Land Stewardship Science & Education
Stewardship of The High Lonesome Ranch represents a contemporary application of Aldo Leopold’s Land Ethic: humans are members of the land community – working landscapes — and have an obligation to keep that community as healthy, resilient, diverse and productive as possible while carrying out their uses and activities in sustainable and profitable ways. To further this aim at HLR, teams of scientists are conducting baseline ecological assessments and research on plant and animal life.
This work started in 2008 with biological and hydrological surveys in Kimball and North Dry Fork Creeks, concluded in 2011. In 2009 a 10-year research project was added to better understand the influence of predation on wild ungulates (mule deer and elk) and subsequent effects of their herbivory on aspen. Also that year, HLR hosted a meeting of the Society for Ecological Restoration. In 2011, two additional projects were added, one to measure cougar predation and the fate of prey killed using radio collars and remote cameras (field work concluded in 2012), and another to establish ecological and hydrologic baselines prior to planned stream and terrestrial ecosystem restoration of Kimball Creek Valley. The aspen and Kimball Valley baseline projects are still underway.
In 2012, HLR hosted a major symposium on aspen, proceedings of which will soon be published in Forest Ecology and Management, and we initiated surveys for Greater Sage Grouse in preparation for a planned Candidate Species Conservation Agreement with Assurances and subsequent habitat and population restoration. We also piloted a field school with Trinity University for undergraduates in 2012.
In 2011-2012, High Lonesome began development of what will become its Land Ethic Education Program. All education, survey and research work at HLR has been and is closely coordinated with Colorado Parks and Wildlife and the USDI Bureau of Land Management and we will eventually reach out to other state and federal agencies as appropriate.
In late 2012, the High Lonesome Institute was incorporated as a not-for-profit entity to direct and plan all future research, education, and outreach activities associated with The High Lonesome Ranch.
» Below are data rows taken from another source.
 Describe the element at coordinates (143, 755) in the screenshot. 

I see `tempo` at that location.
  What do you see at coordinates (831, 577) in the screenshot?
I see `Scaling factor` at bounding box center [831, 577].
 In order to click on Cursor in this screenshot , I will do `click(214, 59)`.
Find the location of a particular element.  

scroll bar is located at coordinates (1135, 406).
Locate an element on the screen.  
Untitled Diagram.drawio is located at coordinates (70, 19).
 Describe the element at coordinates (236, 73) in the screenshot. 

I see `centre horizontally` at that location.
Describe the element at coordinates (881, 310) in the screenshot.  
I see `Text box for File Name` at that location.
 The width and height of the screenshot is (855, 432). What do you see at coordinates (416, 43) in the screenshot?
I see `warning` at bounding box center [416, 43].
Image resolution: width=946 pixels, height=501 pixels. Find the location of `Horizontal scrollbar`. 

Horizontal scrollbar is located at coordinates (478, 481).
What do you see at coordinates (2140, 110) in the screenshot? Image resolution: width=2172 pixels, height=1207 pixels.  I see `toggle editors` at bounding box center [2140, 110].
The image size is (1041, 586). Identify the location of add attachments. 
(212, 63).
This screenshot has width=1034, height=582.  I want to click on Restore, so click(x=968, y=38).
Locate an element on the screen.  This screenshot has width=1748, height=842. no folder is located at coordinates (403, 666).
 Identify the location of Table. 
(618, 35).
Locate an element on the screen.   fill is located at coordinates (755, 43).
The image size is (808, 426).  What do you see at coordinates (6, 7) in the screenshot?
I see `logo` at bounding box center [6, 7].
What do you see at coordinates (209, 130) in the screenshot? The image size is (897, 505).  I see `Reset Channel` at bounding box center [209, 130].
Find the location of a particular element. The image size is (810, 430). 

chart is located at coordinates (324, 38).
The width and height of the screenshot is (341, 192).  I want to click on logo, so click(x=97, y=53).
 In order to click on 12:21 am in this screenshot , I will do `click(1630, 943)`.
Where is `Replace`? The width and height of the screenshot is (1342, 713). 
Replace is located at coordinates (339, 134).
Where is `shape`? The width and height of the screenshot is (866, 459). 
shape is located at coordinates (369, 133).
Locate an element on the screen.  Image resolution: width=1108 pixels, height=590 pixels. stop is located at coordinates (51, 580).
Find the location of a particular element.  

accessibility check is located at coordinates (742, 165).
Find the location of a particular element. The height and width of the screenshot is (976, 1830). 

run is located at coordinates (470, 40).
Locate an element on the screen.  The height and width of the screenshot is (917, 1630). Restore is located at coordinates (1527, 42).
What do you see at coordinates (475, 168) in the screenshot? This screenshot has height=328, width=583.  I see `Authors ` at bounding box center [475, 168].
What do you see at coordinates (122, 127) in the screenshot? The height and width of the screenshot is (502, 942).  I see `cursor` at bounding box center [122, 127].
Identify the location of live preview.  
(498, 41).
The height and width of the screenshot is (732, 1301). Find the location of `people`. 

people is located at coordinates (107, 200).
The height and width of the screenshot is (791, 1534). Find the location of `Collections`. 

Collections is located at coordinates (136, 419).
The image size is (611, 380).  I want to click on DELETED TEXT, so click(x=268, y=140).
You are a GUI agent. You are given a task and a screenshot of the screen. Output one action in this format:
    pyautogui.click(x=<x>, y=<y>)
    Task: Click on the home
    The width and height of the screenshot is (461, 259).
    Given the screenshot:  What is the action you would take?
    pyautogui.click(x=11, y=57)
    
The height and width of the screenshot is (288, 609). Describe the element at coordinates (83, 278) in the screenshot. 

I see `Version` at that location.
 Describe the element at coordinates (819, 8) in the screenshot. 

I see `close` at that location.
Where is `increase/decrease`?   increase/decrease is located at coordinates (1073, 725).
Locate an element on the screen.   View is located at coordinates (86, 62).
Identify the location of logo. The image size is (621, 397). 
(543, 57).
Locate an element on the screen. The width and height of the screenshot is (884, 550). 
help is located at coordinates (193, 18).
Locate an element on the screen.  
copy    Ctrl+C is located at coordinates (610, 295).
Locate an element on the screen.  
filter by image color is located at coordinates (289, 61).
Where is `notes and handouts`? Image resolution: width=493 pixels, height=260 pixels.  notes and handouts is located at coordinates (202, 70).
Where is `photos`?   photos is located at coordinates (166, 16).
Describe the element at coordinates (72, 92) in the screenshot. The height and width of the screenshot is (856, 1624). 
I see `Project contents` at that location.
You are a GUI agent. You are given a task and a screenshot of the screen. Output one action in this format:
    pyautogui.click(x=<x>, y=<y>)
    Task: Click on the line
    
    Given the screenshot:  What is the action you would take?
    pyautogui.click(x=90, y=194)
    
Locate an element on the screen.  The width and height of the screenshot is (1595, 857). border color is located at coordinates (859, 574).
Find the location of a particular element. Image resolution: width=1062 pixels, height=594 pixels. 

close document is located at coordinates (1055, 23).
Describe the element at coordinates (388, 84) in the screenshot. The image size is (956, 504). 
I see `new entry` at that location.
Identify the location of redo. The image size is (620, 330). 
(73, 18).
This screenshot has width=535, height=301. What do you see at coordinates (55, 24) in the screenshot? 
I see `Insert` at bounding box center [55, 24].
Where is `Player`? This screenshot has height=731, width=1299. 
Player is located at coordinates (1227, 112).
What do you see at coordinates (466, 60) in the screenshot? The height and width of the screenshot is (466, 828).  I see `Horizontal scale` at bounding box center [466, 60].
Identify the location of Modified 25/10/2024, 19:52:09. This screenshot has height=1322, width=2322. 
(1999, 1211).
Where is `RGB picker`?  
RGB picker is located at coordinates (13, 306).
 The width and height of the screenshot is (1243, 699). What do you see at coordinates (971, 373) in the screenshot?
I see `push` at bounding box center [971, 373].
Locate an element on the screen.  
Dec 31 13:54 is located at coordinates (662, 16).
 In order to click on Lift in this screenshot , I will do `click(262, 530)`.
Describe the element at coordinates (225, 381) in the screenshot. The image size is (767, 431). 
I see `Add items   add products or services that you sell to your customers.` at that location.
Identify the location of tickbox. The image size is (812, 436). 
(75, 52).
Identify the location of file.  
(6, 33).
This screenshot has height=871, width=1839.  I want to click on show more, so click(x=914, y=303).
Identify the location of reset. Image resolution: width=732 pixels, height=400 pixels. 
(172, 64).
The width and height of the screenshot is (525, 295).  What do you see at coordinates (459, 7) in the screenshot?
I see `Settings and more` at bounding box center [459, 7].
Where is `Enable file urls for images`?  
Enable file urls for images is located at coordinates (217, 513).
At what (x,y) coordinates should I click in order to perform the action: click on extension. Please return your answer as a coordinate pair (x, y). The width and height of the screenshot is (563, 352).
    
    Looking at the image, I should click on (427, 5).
Collectively, work done through the High Lonesome Institute at The High Lonesome Ranch demonstrates how the combined efforts of public, private, corporate, academic, and scientific sectors can work cooperatively towards a common goal.
Since Leopold’s Land Ethic places people inside the ecosystem as opposed to separate from it, the cultural heritage at HLR is as important to us as is the biological heritage. The area was inhabited for thousands of years by indigenous people, its valley bottoms and high mesas likely holding seasonal camps. More recently homesteaders began inhabiting the land. Tour around The High Lonesome Ranch and you will see remnants of their cabins and buildings. 18 homesteader families left their mark on the North Dry Fork Valley alone, and significant efforts are being made to collect information that charts out the history of these original settlers. Visit the recently restored one-room Schoolhouse – the High Lonesome Heritage Center — or the McKay Fork Cow Camp and you will see what we’re talking about. The ranch is creating a small museum that pays homage to our cultural and biological heritage as well as our current stewardship efforts.
Guests have opportunities to learn about our science and, we hope, some day to be able to participate in certain research activities. To enrich your experience of this working, wild Western landscape, all guest accommodations are superbly stocked with a natural history library that contains classics such as A Sand County Almanac and newer volumes, such as one of our research project principal investigator’s recent natural history and ecology book, The Wolf’s Tooth, along with essential field guides to birds, plants, and wildlife. Plant and bird species lists are available at Ranch Headquarters for those who wish to go on naturalist forays, and a self-guided interpretive nature trail accessible to persons of all ages and physical abilities is planned to enable guests to learn first-hand about the ranch’s flora and fauna.